If the slices vary in length, then you are stuck with generating a list of arrays, or an hstack of such a list:
In [158]: indices2 = [[0, slice(0, 2)], [1, slice(2, 5)],
[1, slice(0, 4)], [2, slice(0, 5)]]
In [159]: c.flat[np.hstack([i*c.shape[1]+np.arange(j.start,j.stop)
for i,j in indices2])]
Out[159]: array([4, 2, 2, 3, 1, 3, 2, 2, 3, 0, 3, 4, 4, 3])
In [160]: [c.flat[i*c.shape[1]+np.arange(j.start,j.stop)] for i,j in indices2]
Out[160]: [array([4, 2]), array([2, 3, 1]), array([3, 2, 2, 3]),
array([0, 3, 4, 4, 3])]
In [161]: np.hstack(_)
Out[161]: array([4, 2, 2, 3, 1, 3, 2, 2, 3, 0, 3, 4, 4, 3])

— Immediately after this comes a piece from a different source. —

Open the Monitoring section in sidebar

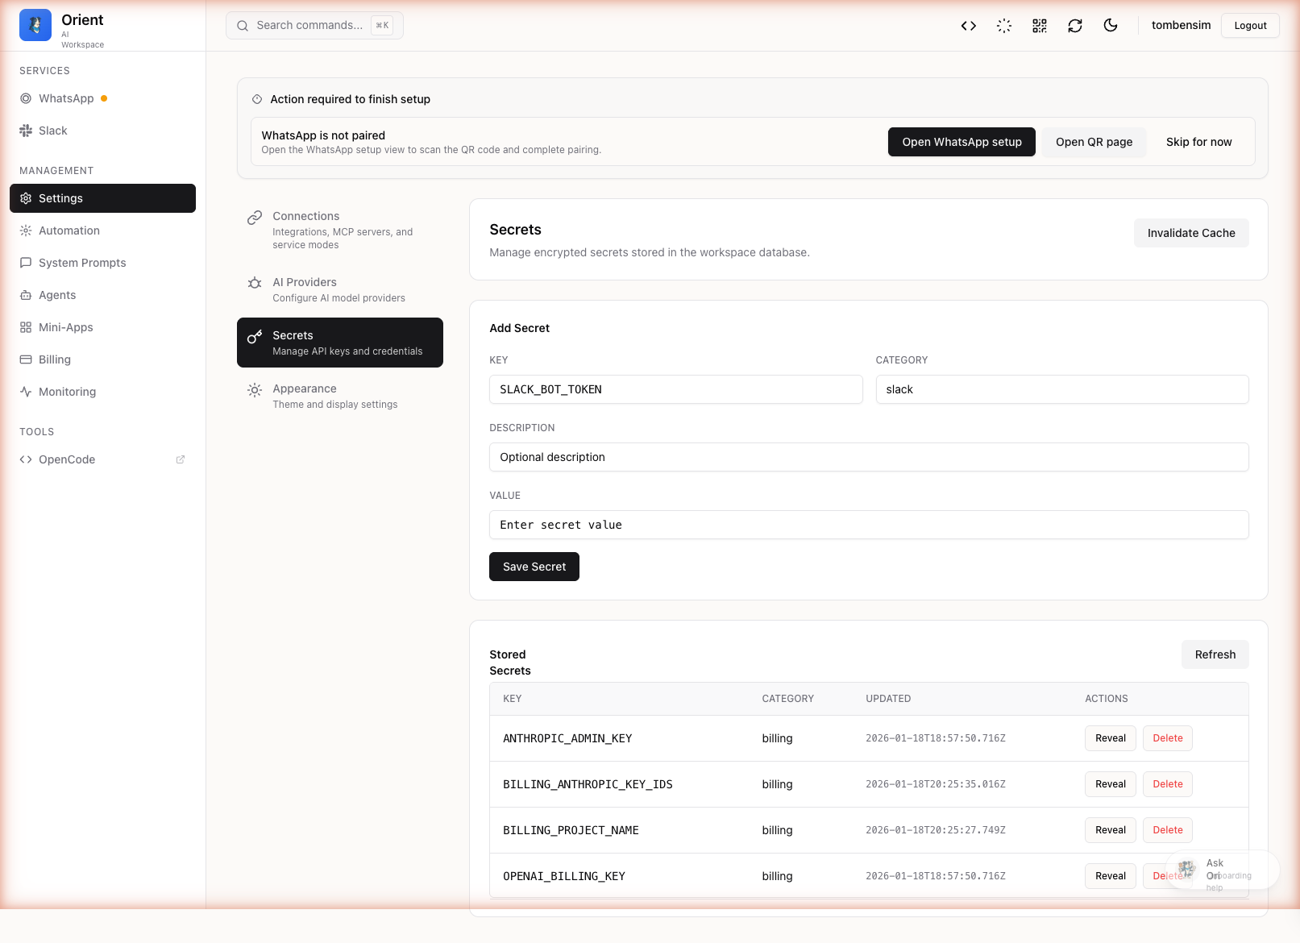(67, 392)

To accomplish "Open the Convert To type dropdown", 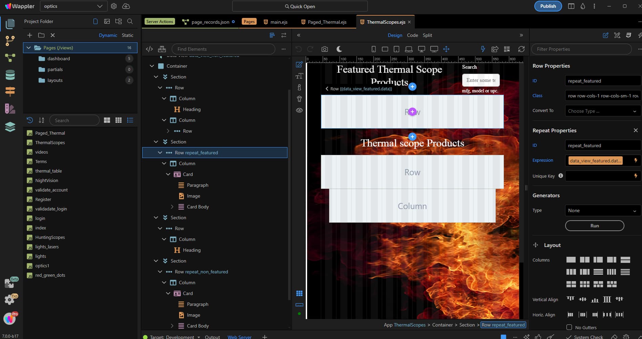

more on the varying, but equal length slices:
In [190]: indices1 = [[0, slice(0, 3)], [1, slice(2, 5)], [1, slice(1, 4)], [2, slice(0, 3)]]
In [191]: c.flat[[i*c.shape[1]+np.arange(j.start,j.stop) for i,j in indices1]]Out[191]:
array([[4, 2, 1],
[2, 3, 1],
[2, 2, 3],
[0, 3, 4]])
In [193]: rows = [[i] for i,j in indices1]
In [200]: cols=[np.arange(j.start,j.stop) for i,j in indices1]
In [201]: c[rows,cols]
Out[201]:
array([[4, 2, 1],
[2, 3, 1],
[2, 2, 3],
[0, 3, 4]])
In this case rows is a vertical list that can be broadcasted with cols.